In the process of drafting its 2018 Annual Report, the IACHR found that progress had been made on implementing 106 measures: full compliance was achieved on 69 reparation measures; substantial partial compliance on 20 reparation measures; and partial compliance on 17 reparation measures. The IACHR observed a considerable increase in total compliance with reparation measures, as compared to the 16 clauses with which full compliance was declared in 2017. In addition, the IACHR assessed the following six friendly settlement agreements and declared that these had been fully complied with: Case 12.710, Report No. 102/14, Marcos Gilberto Chaves and Sandra Chaves, Argentina; Case 12.475, Report No. 97/05, Alfredo Díaz Bustos, Bolivia; Case 12.769, Report No. 65/14, Irineo Martínez Torres y Candelario, Mexico; Petition 288-08, Report No. 69/16, Jesús Salvador Ferreyra González, Peru; Petition 1339-07, Report No. 70/16, Tito Guido Gallegos Gallegos, Peru, and Case 12.383, Report No. 137/17, Néstor Alejandro Albornoz Eyzaguirre, Peru.

In the second half of 2019, the IACHR will continue to facilitate negotiations on the 102 cases that are currently being negotiated through the friendly settlement procedure, 35 of which are at the admissibility stage and 67 of which are at the merits stage. To this end, the negotiation processes were analyzed in detail and strategies were designed to help them move forward. Friendly settlement agreements have already been signed for 43 of these processes, and the FSS will continue to monitor and promote these until they have been passed and fully complied with or until the process has been closed, in those cases in which the parties do not wish to continue implementing them. In the same vein, spaces for dialogue will continue to be implemented to enable new friendly settlement agreements to be reached on the 59 remaining issues. The IACHR is also moving ahead with the periodic monitoring of 73 agreements that have already been published, the implementation of which is being supervised through the Annual Report. The IACHR has already begun to gather information for this process.

The IACHR will also continue to adopt new methodologies to streamline negotiation processes and increase compliance levels with friendly settlement agreements, along with the number of new matters that enter the friendly settlement process through a pilot project.
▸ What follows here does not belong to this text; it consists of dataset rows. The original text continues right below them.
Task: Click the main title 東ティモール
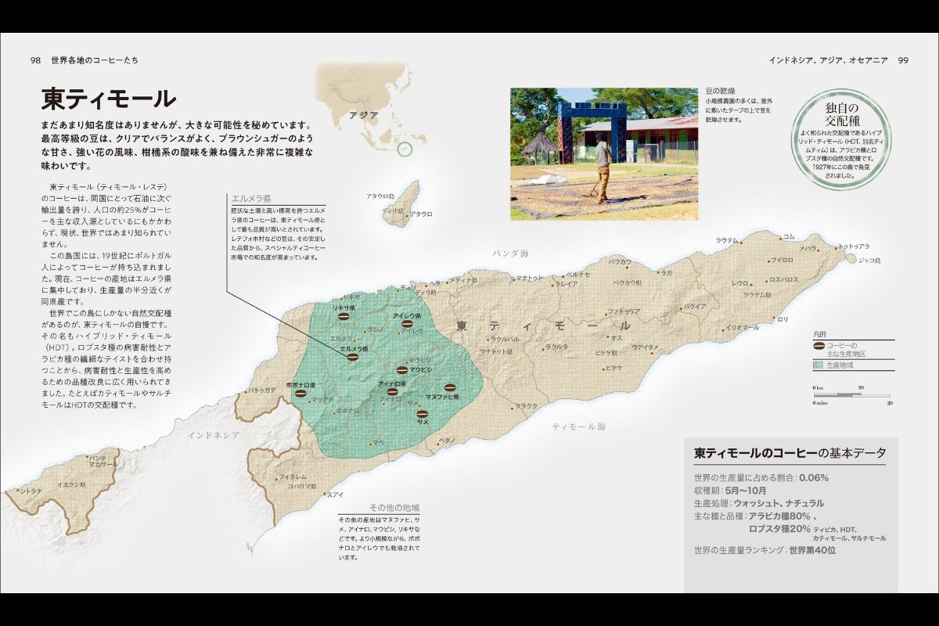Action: [109, 99]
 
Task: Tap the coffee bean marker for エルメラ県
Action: [353, 357]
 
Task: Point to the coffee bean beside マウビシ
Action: [402, 369]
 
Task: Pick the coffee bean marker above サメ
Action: [423, 412]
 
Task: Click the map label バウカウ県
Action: [628, 282]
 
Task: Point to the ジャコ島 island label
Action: [869, 260]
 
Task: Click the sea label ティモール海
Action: [579, 426]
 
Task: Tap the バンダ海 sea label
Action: [511, 254]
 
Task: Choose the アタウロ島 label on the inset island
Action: [379, 196]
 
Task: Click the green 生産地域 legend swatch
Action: [818, 365]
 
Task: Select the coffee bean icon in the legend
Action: [819, 345]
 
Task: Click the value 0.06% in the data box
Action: [814, 477]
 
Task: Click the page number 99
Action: [902, 60]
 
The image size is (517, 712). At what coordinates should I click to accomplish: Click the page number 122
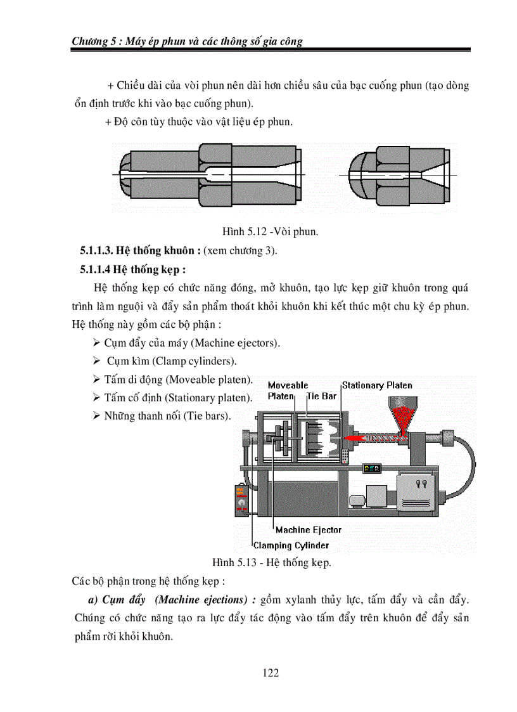point(271,673)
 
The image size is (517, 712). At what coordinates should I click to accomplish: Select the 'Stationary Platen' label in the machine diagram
point(377,385)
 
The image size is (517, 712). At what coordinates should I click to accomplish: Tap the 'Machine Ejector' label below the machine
point(308,529)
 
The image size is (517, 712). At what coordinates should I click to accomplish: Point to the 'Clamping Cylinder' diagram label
point(291,545)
Finally, the Commission takes the opportunity to invite the users of the petition system and individual cases before the IACHR, both States and petitioners or victims, to avail them of the friendly settlement procedure as it is an effective mechanism for the comprehensive reparation of the victims' rights.

A principal, autonomous body of the Organization of American States (OAS), the IACHR derives its mandate from the OAS Charter and the American Convention on Human Rights. The Inter-American Commission has a mandate to promote respect for and to defend human rights in the region and acts as a consultative body to the OAS in this area. The Commission is composed of seven independent members who are elected in an individual capacity by the OAS General Assembly and who do not represent their countries of origin or residence.